By 1970 the war was over and Anne, living in constant fear of being shot or detained, waited alone until the Nigerian Red Cross arrived so she could hand over her responsibilities and leave.

“While I still maintain that we were morally justified in going to Biafra against the wishes of the Federal Government I never considered that entitled us to escape the legal consequences.” – Biafran Missionary Doctor by Anne Seymour (1961-70) page 119.

Anne came to South Shields in 1976 to work as a consultant at the Ingham Infirmary. Many local people (including some of the staff at South Shields Museum & Art Gallery) remember her from this time as she ran the ER. Anne had a somewhat fearsome reputation. Having witnessed children starving and having operated on people suffering terrible injuries during the Nigerian Civil War, Anne could be blunt and dismissive of Ingham patient’s concerns if she felt they were minor by comparison.  She was, however, well-respected and recognised as an excellent doctor, highly skilled at micro surgery and completely dedicated to her work.

After 13 years, fed up with the NHS’s increasing bureaucracy, Anne left Ingham and returned to Africa to work as a consultant in Cameroon. Her new post was at SAJOCAH, a rehabilitation centre in Mambu, Bafut in the Central African country of Cameroon.  The centre supports people, primarily children, with disabilities.

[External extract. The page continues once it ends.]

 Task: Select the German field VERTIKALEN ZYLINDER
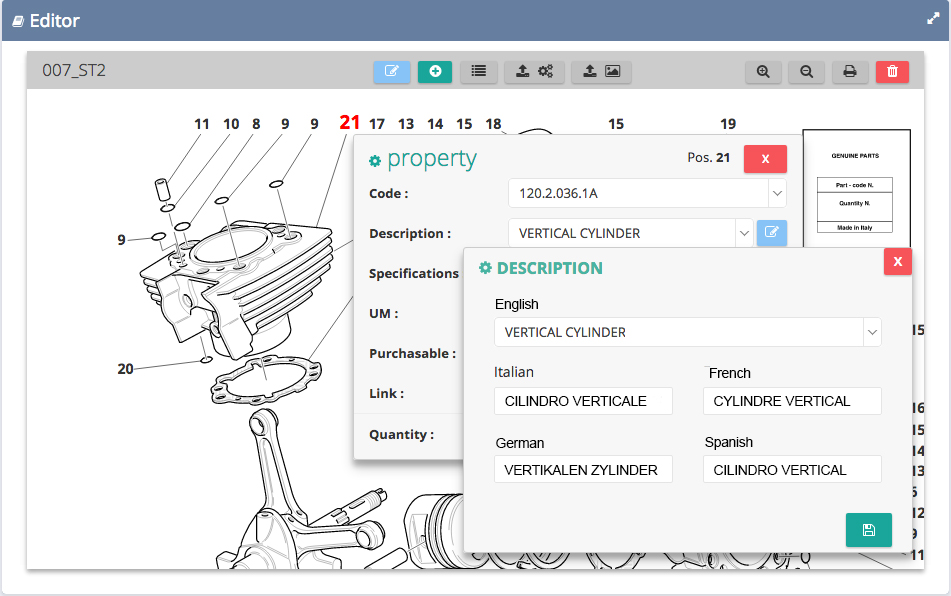583,468
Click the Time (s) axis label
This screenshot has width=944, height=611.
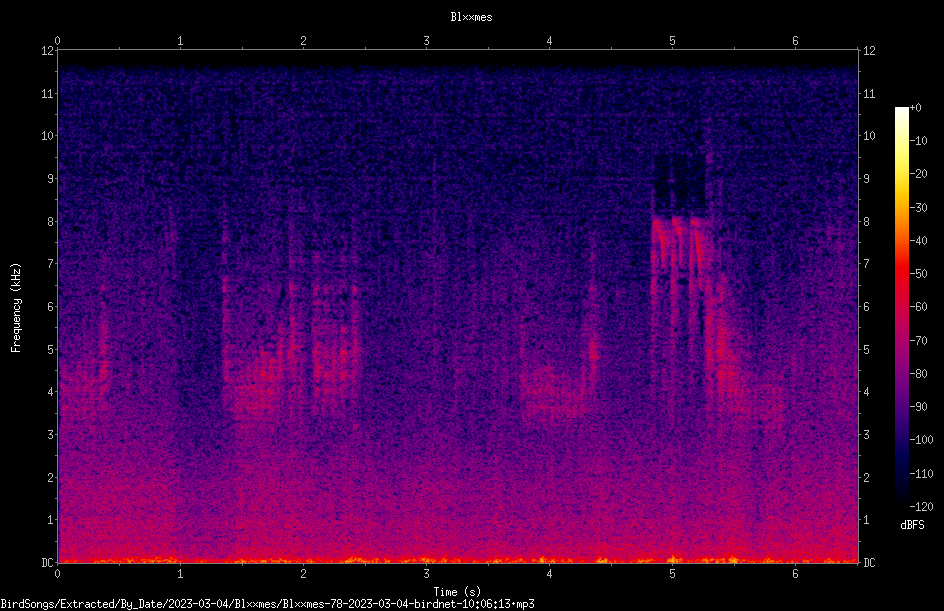click(457, 592)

She retired in 1996 and came home to South Shields, this time for good. In her retirement, Anne continued to help others by founding and working for various charities and church groups. She gave her time and skills selflessly to the local community and those less fortunate than herself. Having been a refugee herself, Anne was particularly concerned for refugees and asylum seekers. Her charity work was fully acknowledged during her lifetime and Anne received many awards and commendations, including an MBE.

Anne after receiving her MBE at Living Waters Church, Laygate

Anne after receiving her MBE at Living Waters Church, Laygate

Anne was a very kind, compassionate and deeply practical person who would help anyone in real need, and indeed went out of her way to do so. There are many stories of her good deeds, from tending to people at their houses out of hours to driving patients home when they didn’t have anyone to collect them. Anne sadly passed away in 2016 at the age of 81 but she is not forgotten.

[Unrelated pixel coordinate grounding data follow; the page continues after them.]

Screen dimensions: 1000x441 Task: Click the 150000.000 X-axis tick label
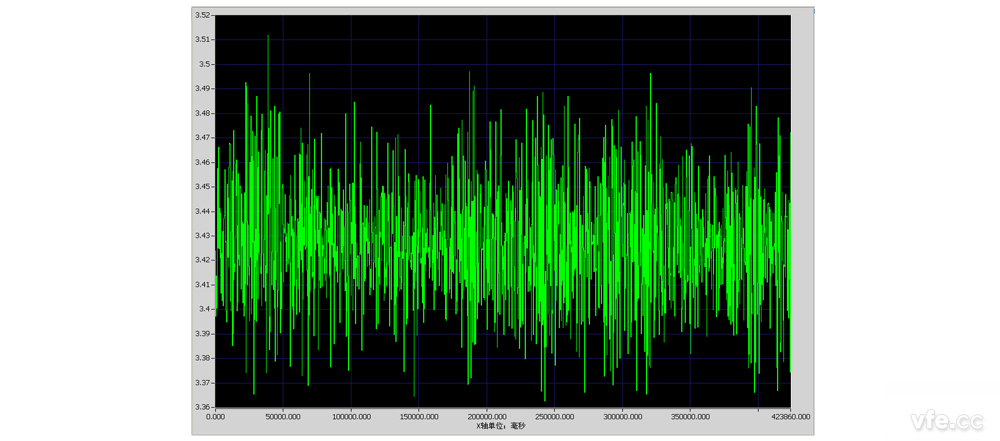pos(419,416)
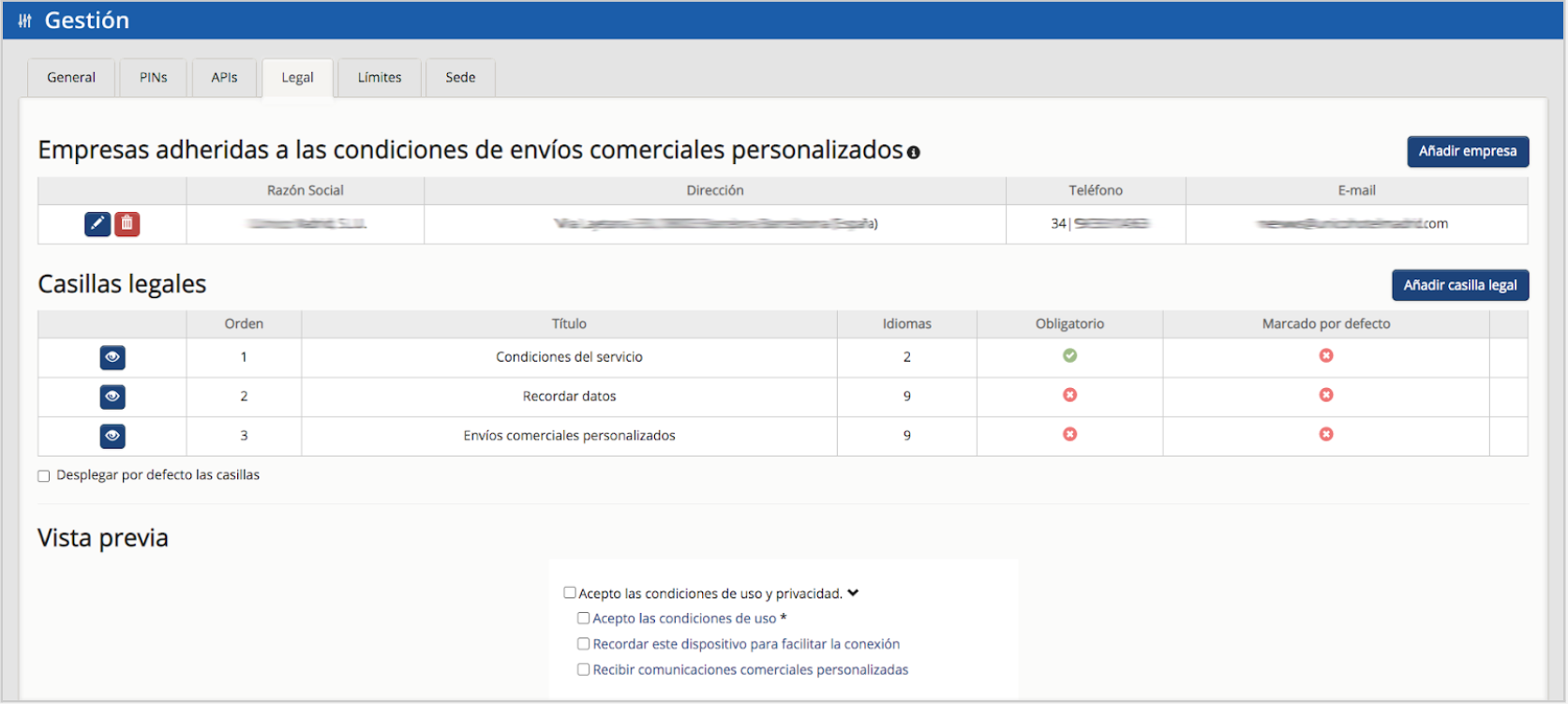
Task: View the Recordar datos legal box
Action: click(112, 397)
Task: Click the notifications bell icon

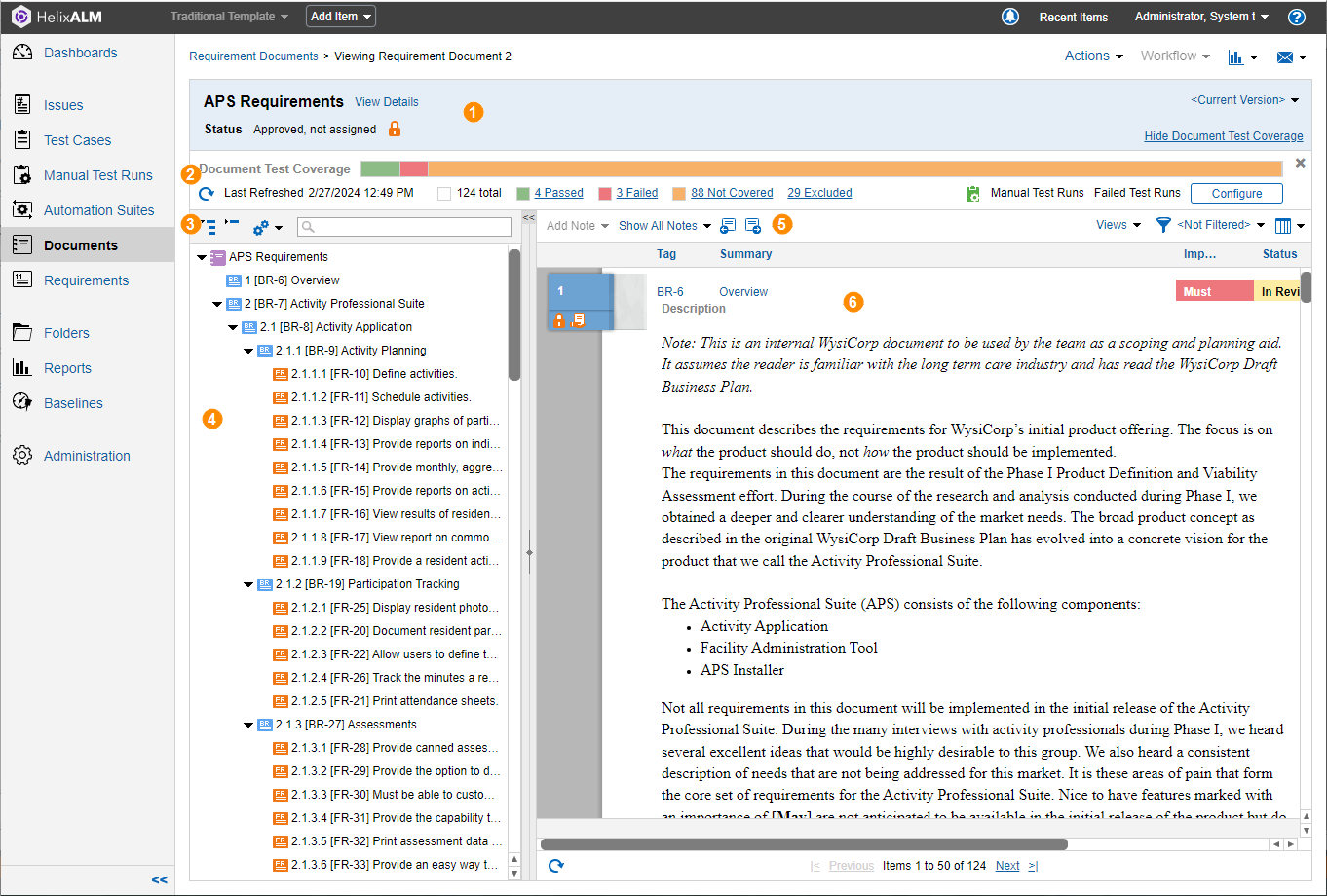Action: click(1010, 17)
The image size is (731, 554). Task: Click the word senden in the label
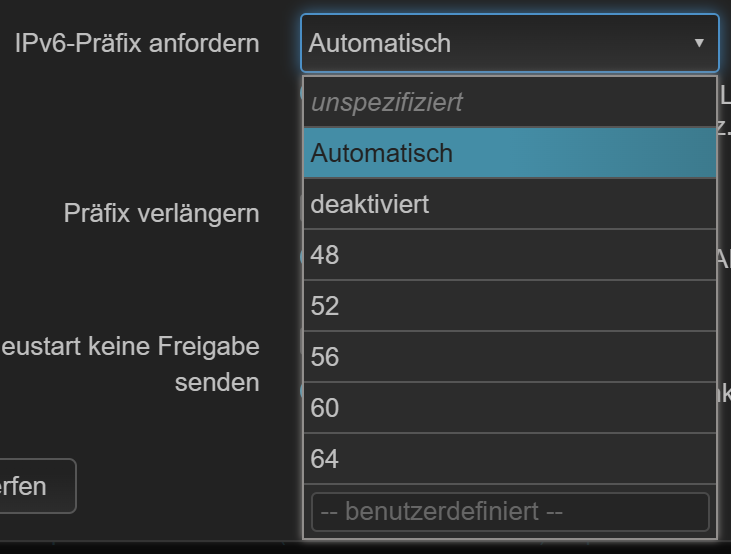tap(217, 383)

Anne wearing her famous butterfly clips on a hat

Anne wearing her famous butterfly clips on a hat

Local women recently developed a banner with The Cultural Spring which commemorates 100 years since some women got the vote. Included on the banner was a photograph of Anne as many of the women had known her and were inspired by her story. They took the banner to Edinburgh on Sunday 10 June 2018 to take part in PROCESSIONS, a mass live art event which was broadcast live on BBC One.